→ **Задание 1**: Воспроизведите дословно тот отрезок выбранного фрагмента, что начинается словами "С приходом Горбачева" и завершается словами "секретарь правящей партии.".
→ **Задание 2**: Опираясь на выбранный фрагмент, объясните, почему в феврале 1986 года Карякин заявил: «Ну все, наша взяла».

→ **Выбранный фрагмент**:
= = = = =
У Карякина сохранились дружеские отношения с теми «неправильными ребятами», кто работал в Праге, а потом пошел служить в Международный отдел ЦК. Самым близким другом на всю жизнь стал Анатолий Черняев, руководитель группы консультантов. Черняев был человеком весьма информированным. От него мы и узнавали, что там происходит наверху.
«НУ ВСЕ, НАША ВЗЯЛА!»
Однажды в феврале 1986 года Карякин весело сказал мне: «Ну все, наша взяла. Если Горбачев выбрал себе в помощники по международным делам Черняева — мы победим!» И тут же расхохотался: «Ты подумай: у меня два друга Толи. Один Черняев, другой Беляев».
Анатолий Беляев был главным редактором общественно-политического бюллетеня «Век ХХ и мир», органа Советского комитета защиты мира. Карякин много писал в этот журнальчик с начала 1980-х, в частности, там была опубликована его известная статья «Не опоздать! О времени живом и мертвом» (1983, № 3). Ее потом перепечатали во многих изданиях у нас и за рубежом.
С приходом Горбачева перемены начались прежде всего во внешнеполитическом курсе. «Новое мышление» побеждало. Собственно, стала происходить своего рода «революция сверху» — перестройка. И начал ее новый генеральный секретарь правящей партии.
= = = = =
→ **Представленные строки**:

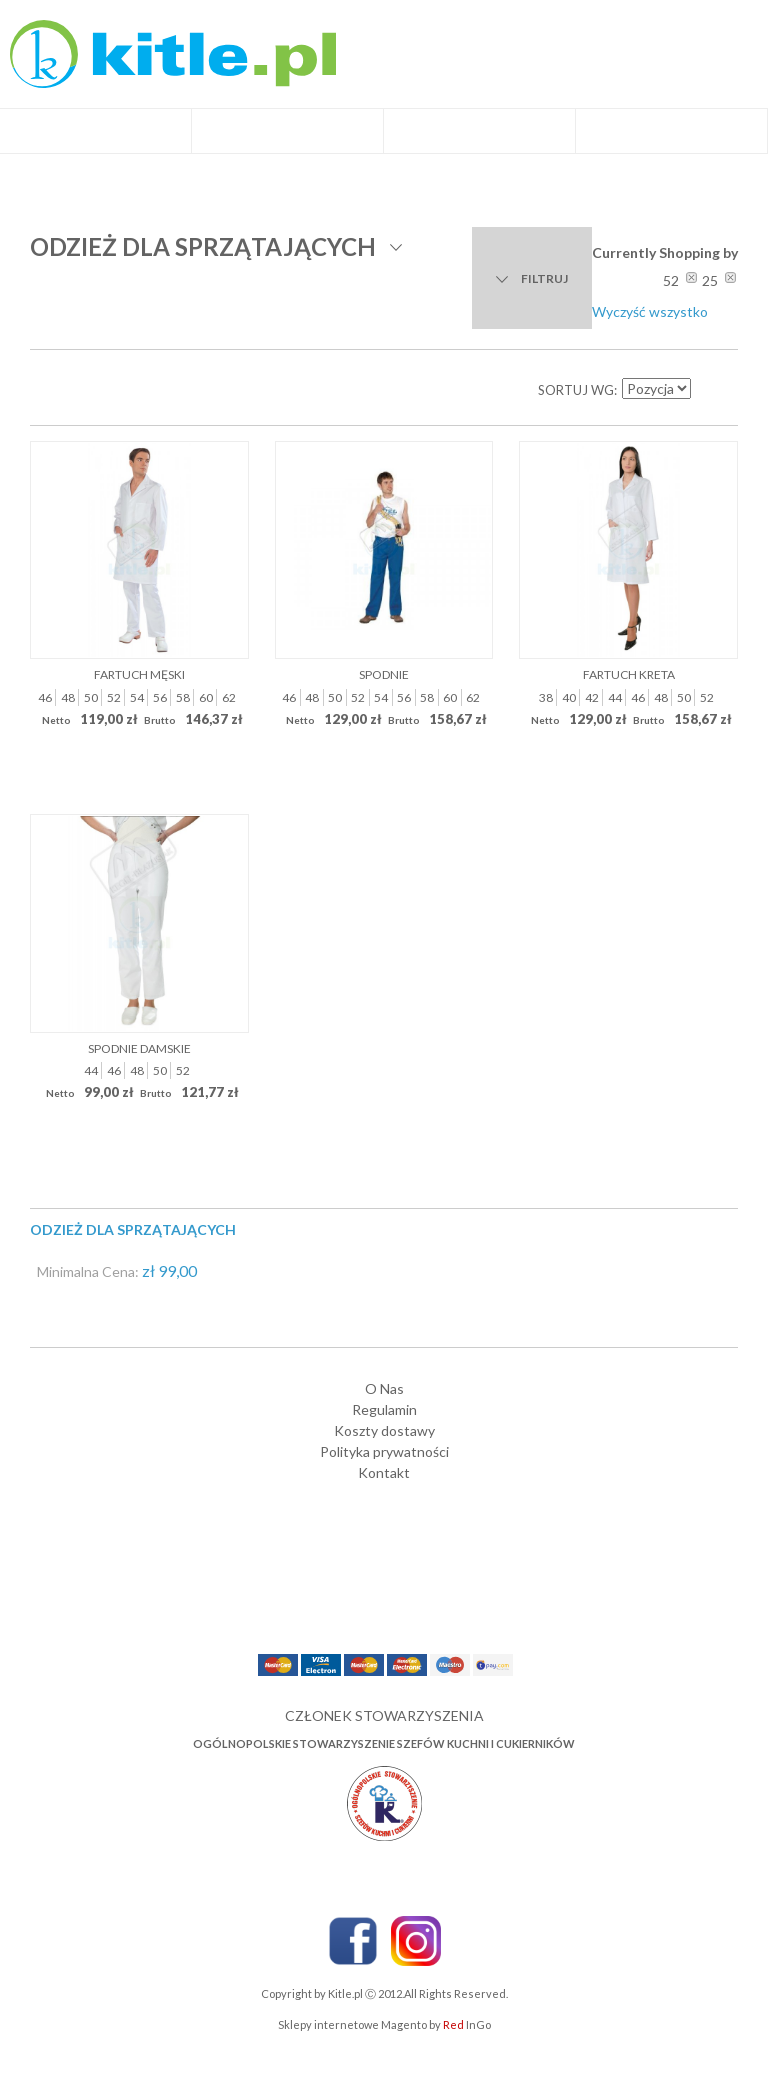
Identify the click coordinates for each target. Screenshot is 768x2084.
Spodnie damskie (139, 1048)
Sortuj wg (576, 390)
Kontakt (384, 1472)
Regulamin (384, 1409)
= = = = =
→ **Полный ответ 1**:
С приходом Горбачева перемены начались прежде всего во внешнеполитическом курсе. «Новое мышление» побеждало. Собственно, стала происходить своего рода «революция сверху» — перестройка. И начал ее новый генеральный секретарь правящей партии.

→ **Полный ответ 2**: Карякин заявил так потому, что Горбачев выбрал себе в помощники по международным делам Анатолия Черняева, самого близкого друга Карякина. Этот выбор Карякин считал знаком того, что «мы победим».